=== HOW TO COMPLETE THIS TASK ===
Please give the material from its start through the line containing "place-order-button: Buat Pesanan is" as a Markdown table with the columns Row and Line, skipping blank lines. Leave the pictures out.

Items in a dataset:

══════

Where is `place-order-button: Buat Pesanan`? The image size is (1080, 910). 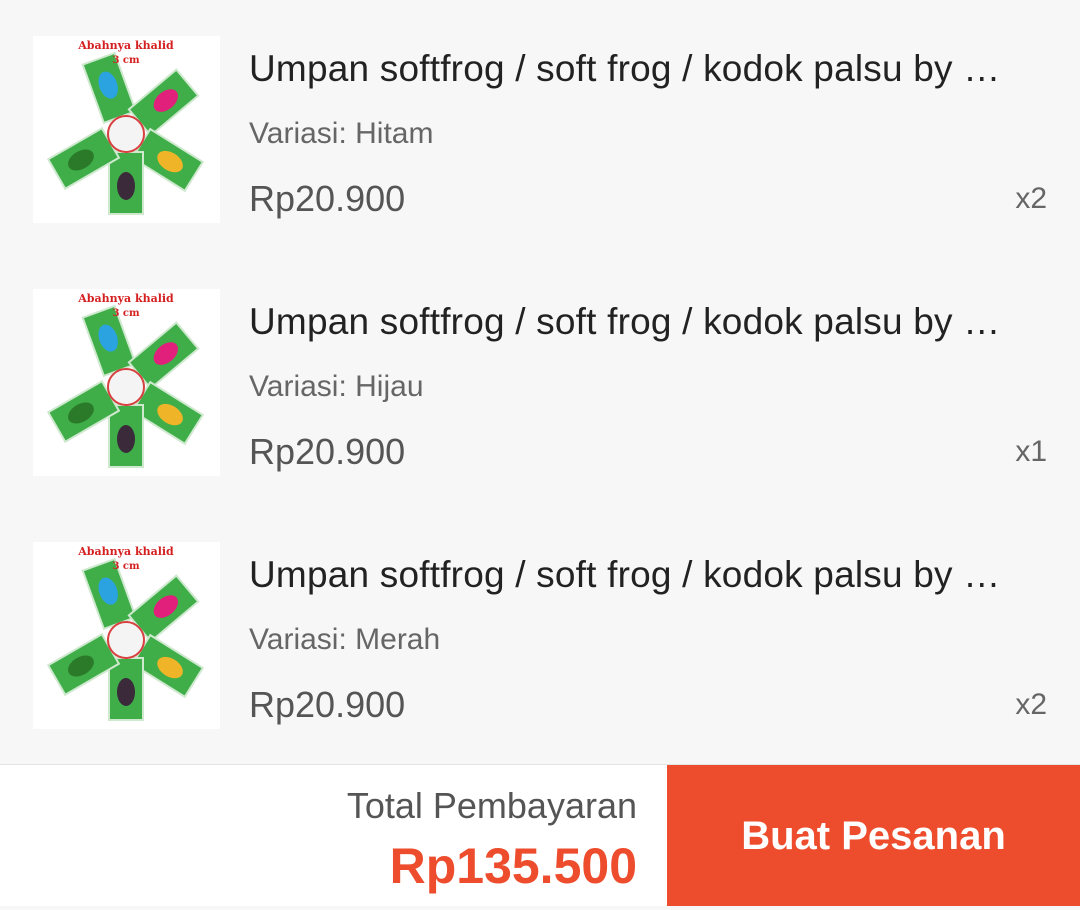
place-order-button: Buat Pesanan is located at coordinates (874, 836).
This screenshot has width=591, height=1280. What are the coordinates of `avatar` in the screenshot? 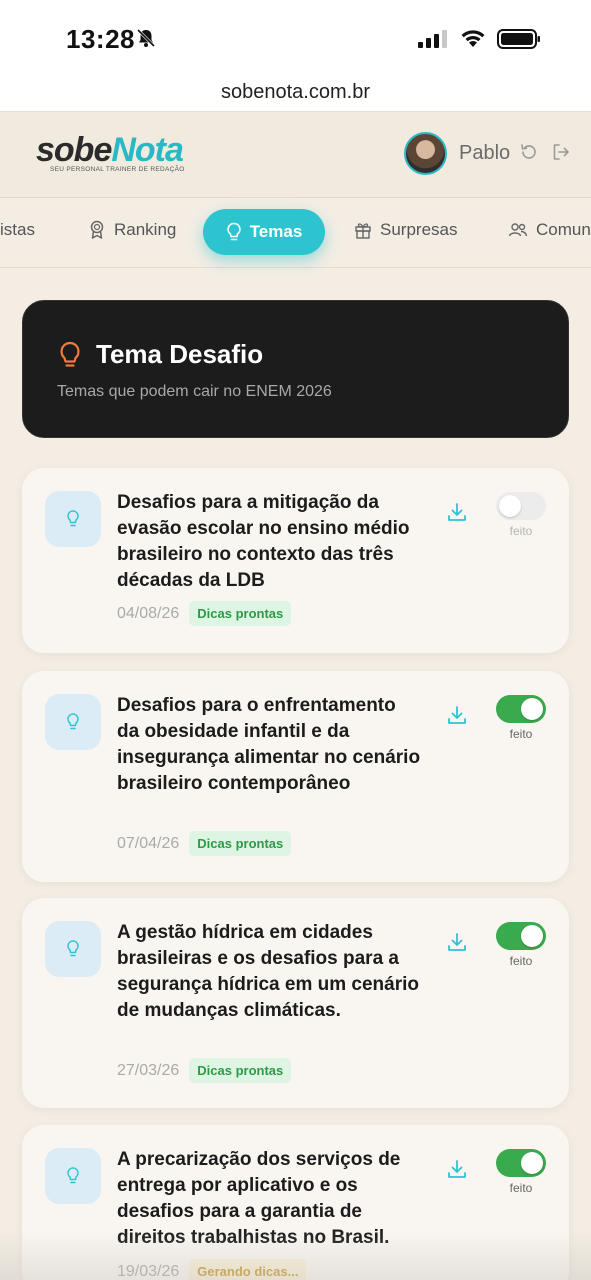 It's located at (426, 154).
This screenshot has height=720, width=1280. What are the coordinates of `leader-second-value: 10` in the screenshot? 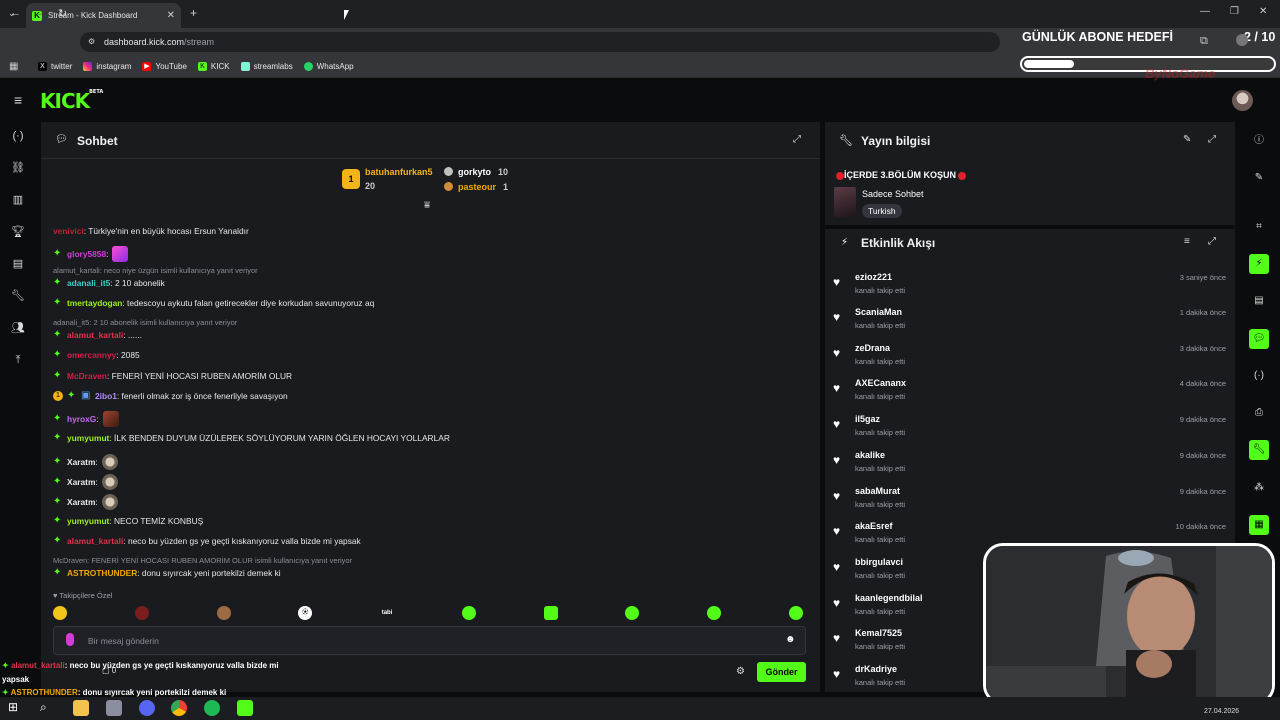 It's located at (504, 172).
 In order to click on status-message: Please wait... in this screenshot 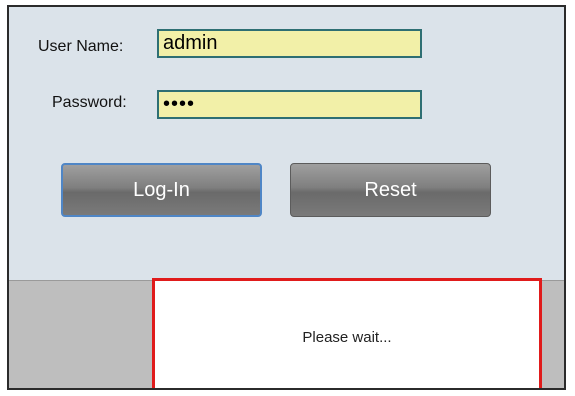, I will do `click(347, 337)`.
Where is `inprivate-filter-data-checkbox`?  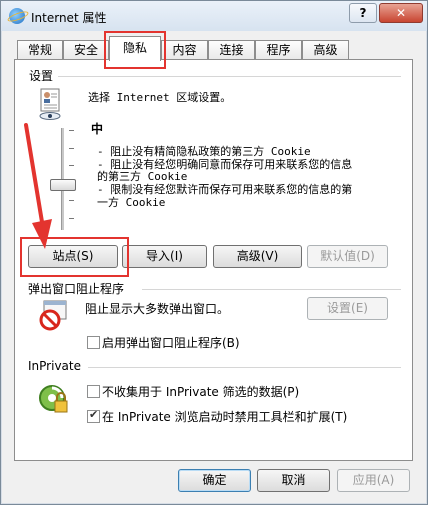 inprivate-filter-data-checkbox is located at coordinates (94, 392).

══════

=== EXERCISE RESULT ===
| Row | Line |
|---|---|
| 1 | Where is `place-order-button: Buat Pesanan`? The image size is (1080, 910).  |
| 2 | place-order-button: Buat Pesanan is located at coordinates (874, 836). |